(Exercise data begins)

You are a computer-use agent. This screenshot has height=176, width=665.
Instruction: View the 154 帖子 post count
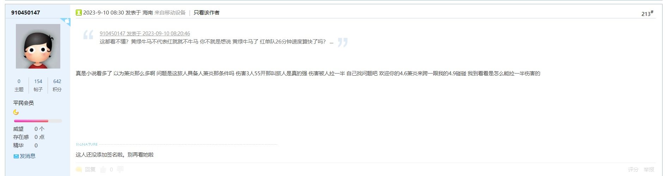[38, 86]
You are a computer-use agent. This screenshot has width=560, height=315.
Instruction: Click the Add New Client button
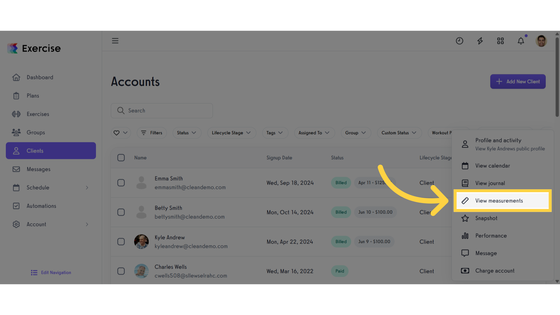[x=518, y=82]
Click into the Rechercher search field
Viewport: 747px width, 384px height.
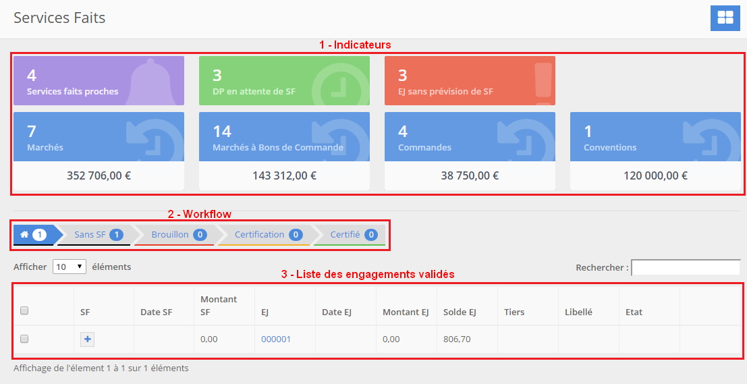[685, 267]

(Exercise data ends)

Problem description: Give back exactly the lines from the line with "Click into the Rechercher search field" through the end of the material above, inclusive, with no pictures.

Problem solution:
Click into the Rechercher search field
Viewport: 747px width, 384px height.
[685, 267]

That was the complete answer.